Browsing by Subject "superinfection"

Recent biomathematical literature has suggested that, under the assumption of a trade-off between replication speed and fidelity, a pathogen can evolve to more than one optimal mutation rate. O'Fallon (2011) presents a particularly compelling case grounded in simulation. In this thesis, we treat the subject analytically, approaching it through the lens of adaptive dynamics. We formulate a within-host model of the pathogen load starting from assumptions at the genomic level, explicitly accounting for the fact that most mutations are deleterious and stunt growth. We single out the pathogen's mutation probability as the evolving trait that distinguishes strains from one another. Our between-host dynamics take the form of an SI model, first without superinfection and later with two types of non-smooth superinfection function. The pathogen's virulence and transmission rate are functions of the within-host equilibrium pathogen densities.

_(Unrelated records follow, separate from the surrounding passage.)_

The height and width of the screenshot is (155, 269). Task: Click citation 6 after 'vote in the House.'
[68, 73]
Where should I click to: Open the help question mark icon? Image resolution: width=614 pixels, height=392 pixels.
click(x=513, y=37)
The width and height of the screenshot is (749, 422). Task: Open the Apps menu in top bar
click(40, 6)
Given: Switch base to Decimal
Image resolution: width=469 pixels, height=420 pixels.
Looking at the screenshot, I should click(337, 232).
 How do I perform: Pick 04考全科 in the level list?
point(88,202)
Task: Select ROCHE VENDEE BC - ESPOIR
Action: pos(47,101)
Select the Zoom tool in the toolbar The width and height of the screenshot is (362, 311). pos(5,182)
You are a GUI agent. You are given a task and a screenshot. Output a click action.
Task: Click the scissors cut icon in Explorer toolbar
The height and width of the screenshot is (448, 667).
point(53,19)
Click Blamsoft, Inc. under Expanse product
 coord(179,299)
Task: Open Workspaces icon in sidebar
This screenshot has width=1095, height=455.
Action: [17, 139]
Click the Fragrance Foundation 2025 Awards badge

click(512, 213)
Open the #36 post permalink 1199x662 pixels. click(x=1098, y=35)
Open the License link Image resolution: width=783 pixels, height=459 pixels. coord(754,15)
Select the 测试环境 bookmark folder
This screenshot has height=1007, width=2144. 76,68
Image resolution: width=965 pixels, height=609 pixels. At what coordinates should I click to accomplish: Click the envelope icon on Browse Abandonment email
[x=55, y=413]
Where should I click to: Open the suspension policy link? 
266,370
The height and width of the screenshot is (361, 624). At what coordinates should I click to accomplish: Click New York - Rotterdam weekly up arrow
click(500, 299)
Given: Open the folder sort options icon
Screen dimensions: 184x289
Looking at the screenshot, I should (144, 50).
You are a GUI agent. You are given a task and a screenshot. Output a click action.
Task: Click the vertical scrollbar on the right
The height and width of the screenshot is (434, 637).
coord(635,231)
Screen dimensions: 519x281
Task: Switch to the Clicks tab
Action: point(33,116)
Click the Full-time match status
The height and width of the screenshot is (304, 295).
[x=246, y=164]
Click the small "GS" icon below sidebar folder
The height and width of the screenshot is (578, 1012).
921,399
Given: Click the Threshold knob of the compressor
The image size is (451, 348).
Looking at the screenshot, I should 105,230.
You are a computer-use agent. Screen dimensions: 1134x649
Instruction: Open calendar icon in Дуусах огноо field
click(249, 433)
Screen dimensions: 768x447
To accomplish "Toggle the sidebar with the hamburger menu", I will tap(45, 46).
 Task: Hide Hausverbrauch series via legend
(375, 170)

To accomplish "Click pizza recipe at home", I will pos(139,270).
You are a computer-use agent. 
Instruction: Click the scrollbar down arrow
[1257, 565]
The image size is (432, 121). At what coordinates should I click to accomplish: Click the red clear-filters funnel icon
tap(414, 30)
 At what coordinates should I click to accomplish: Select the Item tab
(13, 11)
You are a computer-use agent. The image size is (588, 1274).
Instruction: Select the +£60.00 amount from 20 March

In the case of our mechanistically defined superinfection function, we uncover evolutionary branching in conjunction with two transmission functions, one a caricatural (expansion) example, the other a more biologically realistic (logistic) one. Because of the non-smoothness of the mechanistic superinfection function, our branching points are actually one-sided ESSs à la Boldin and Diekmann (2014). When branching occurs, two strains with different mutation probabilities both ultimately persist on the evolutionary timescale.